That about sums it up?
Good name for you!
Yes, thunderously Dumb.....I've been both a LEO & Teacher. My comment was to all the laymen & second guessers who have never "been there" Which includes you!
Free Ryan Frederick
Free Ryan Frederick already!!
Re :Free Ryan Frederick already!!
NOT a Chance.
MERCENARY
I happen to agree with everything that Dr. Tabor has said. It is you that miss the point entirely. And by the way, I wear the Badge, and have been there and done that. And still do.
BCAT
What point did I miss? I don't think I missed anything. If you wear the badge, then CPD SWAT has done a great job making the rest of you look like the Keystone Kops. CPD refuses to take responsibility for this blunder that got one of their own killed and left a family without a father and husband. Then they couldn't get their stories straight as to what happened. In addtiton to that, they will never release the report of their own investigation to the public. In my view CPD has lost all creditibility as well as the respect of the citizens they serve. All for heresay of an 'imformant' they paid. What a blunder.

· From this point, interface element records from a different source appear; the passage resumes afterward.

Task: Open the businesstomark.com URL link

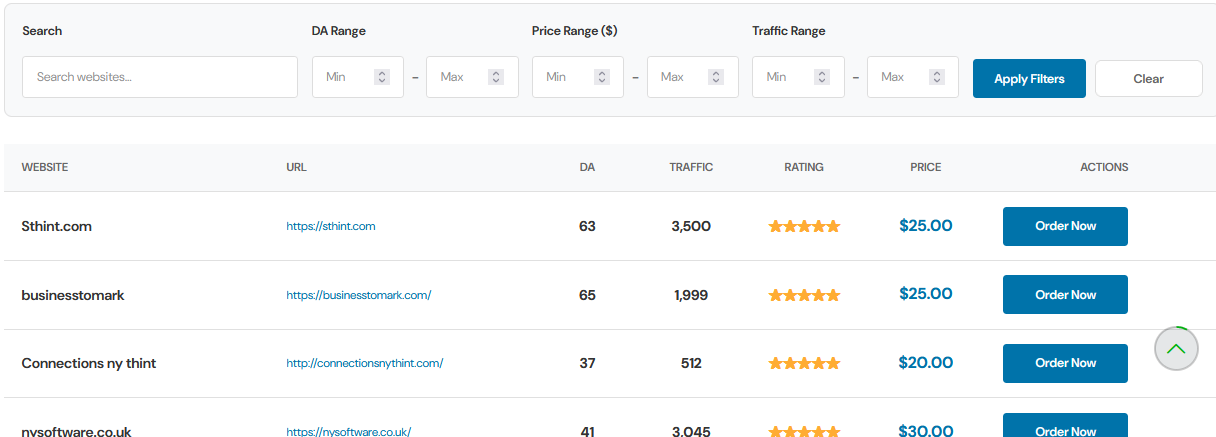Action: (358, 295)

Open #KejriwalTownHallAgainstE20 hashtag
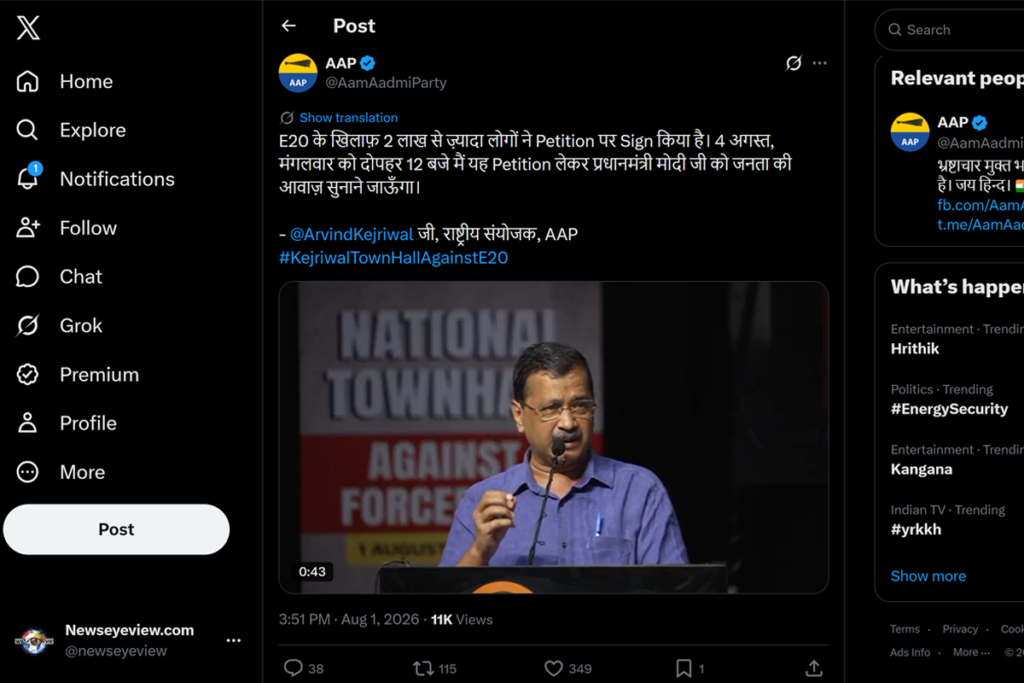[393, 257]
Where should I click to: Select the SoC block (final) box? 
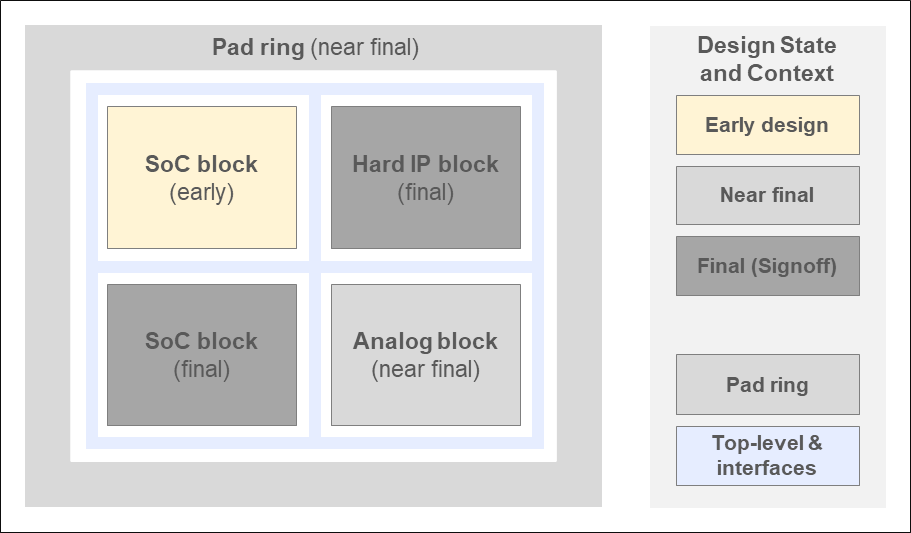202,355

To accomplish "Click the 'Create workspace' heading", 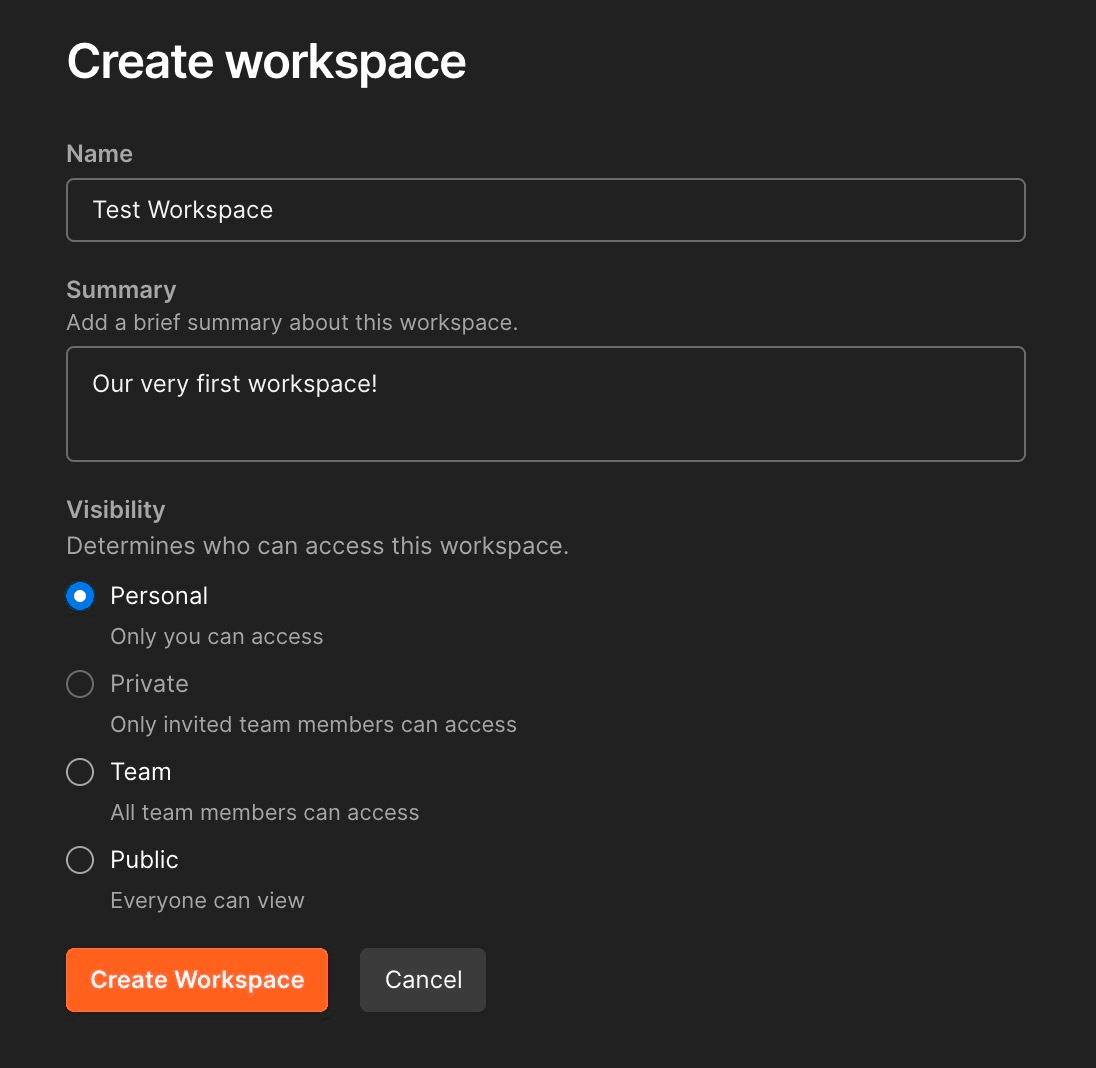I will pos(266,62).
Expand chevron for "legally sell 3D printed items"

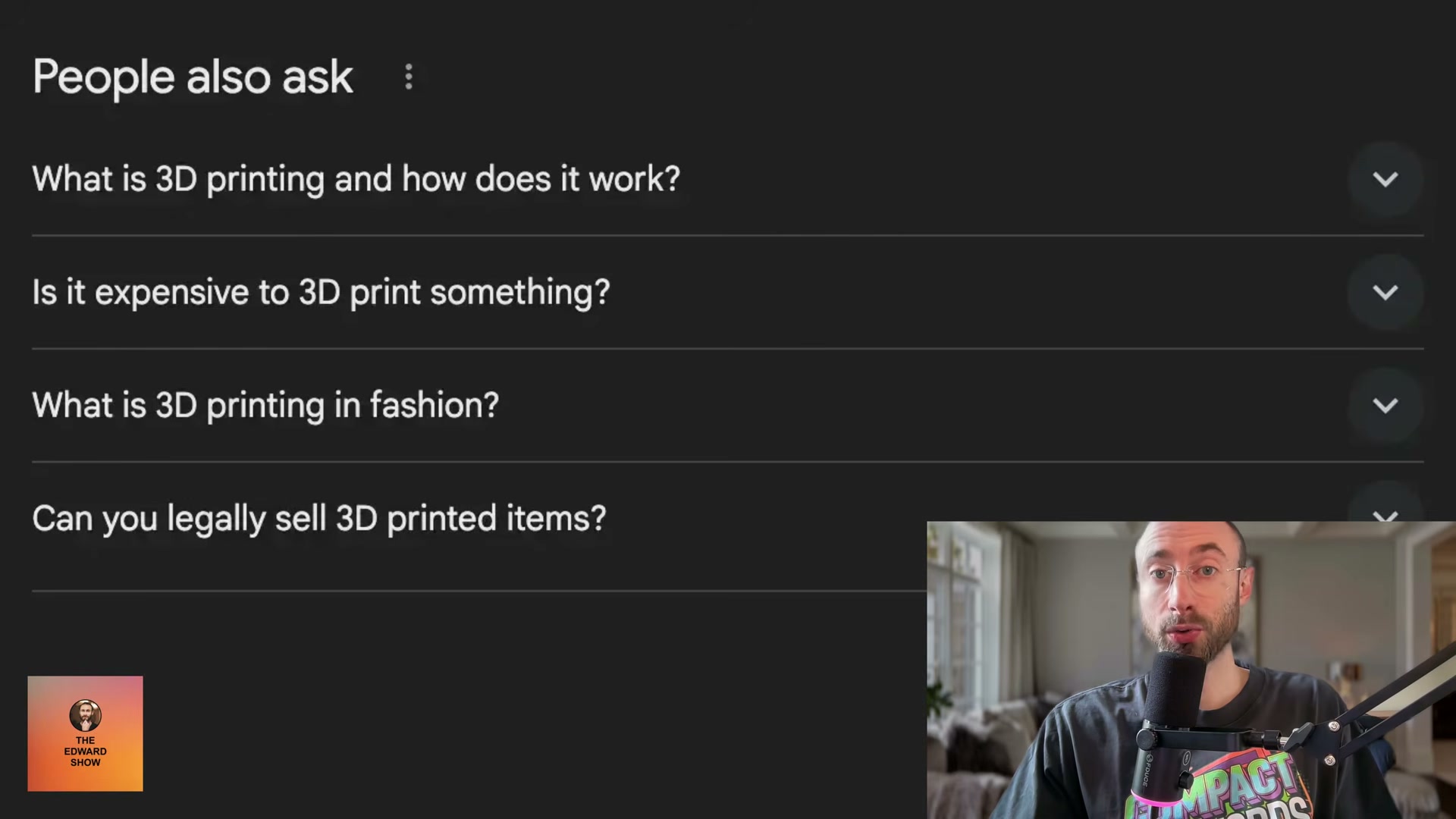[1385, 516]
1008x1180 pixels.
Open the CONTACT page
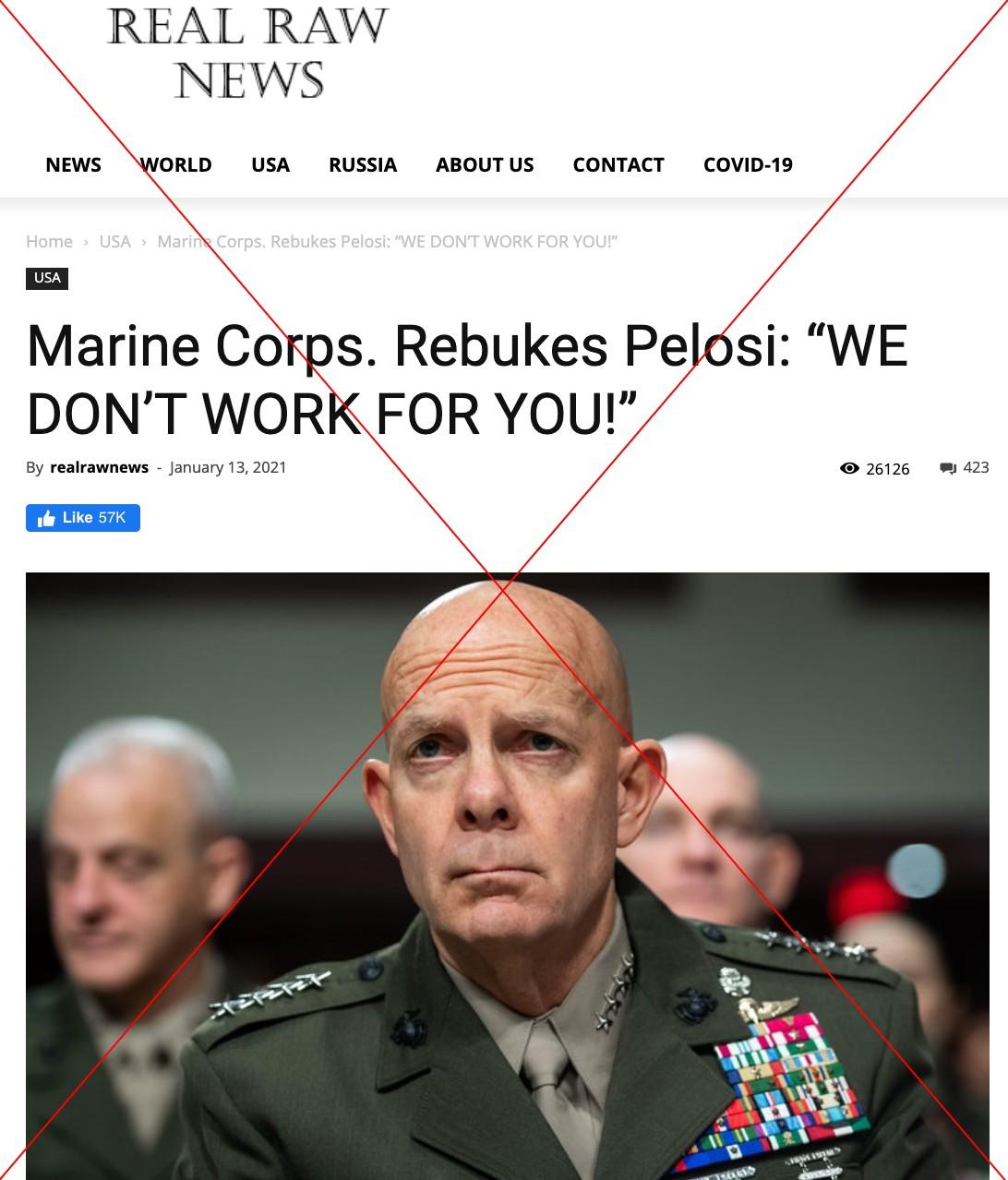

Re :CPD refuses to take responsibility for this blunder
They did not shoot him. The SWAT Team arrested Fredrick. If your so perfect, why don't you get a job with the police department and become the Chief and make them perfect... Oh I am sorry, you are not perfect. Just a arm chair quarterback.
Anyone could probably do better
JohnQ, whoever authorized the execution of that search warrant has the brains of an ice cube. Any SWAT commander that would risk his team for a suspected growing operation without doing some surveillance on the comings and goings of a suspect deserves to be fired for malfeasance. I believe they (CPD) paid this 'informant' to break into RF's house to obtain a search warrant and then cover it up. Then, when questioned, they can't get their story right. CPD is 95% responsible for the death of Det. Shivers. SWAT risked not only the life of Shivers and other officers, but of other innocent people who lived nearby for no good reason. I may not be perfect, but I think under the circumstances a moron could have done better. Two choices... wait until RF goes to work, arrest without incident, search the house;... or surround the house at night, risk gun fire, death of a cop, chaos and meyhem... HMMMMM... What to do...what to do..
Employees
Let's say a homeowner hired a plumber. The plumber didn't do the job correctly and it resulted in damage to the owners house.
When the owner complains, would you support him, or demand that he become a plumber, get hired by the company and fix the company himself?
Police are nothing more than citizens hired by other citizens to do a job. It is perfectly reasonable for the people who pay the salaries to demand that the employees actually do the job that they're hired to do correctly.
I'm sure the plumber would like nothing more than for the homeowner to just shut up about his ineptitude, but that would be no more legitimate than Police demanding that their employers just shut up when they blow it and then try to brush their failings under the rug.
How about a little logic reversal: If Police Officers don't like having their job performance scrutinized by the public, they need to find a line of work where the public isn't paying their salary.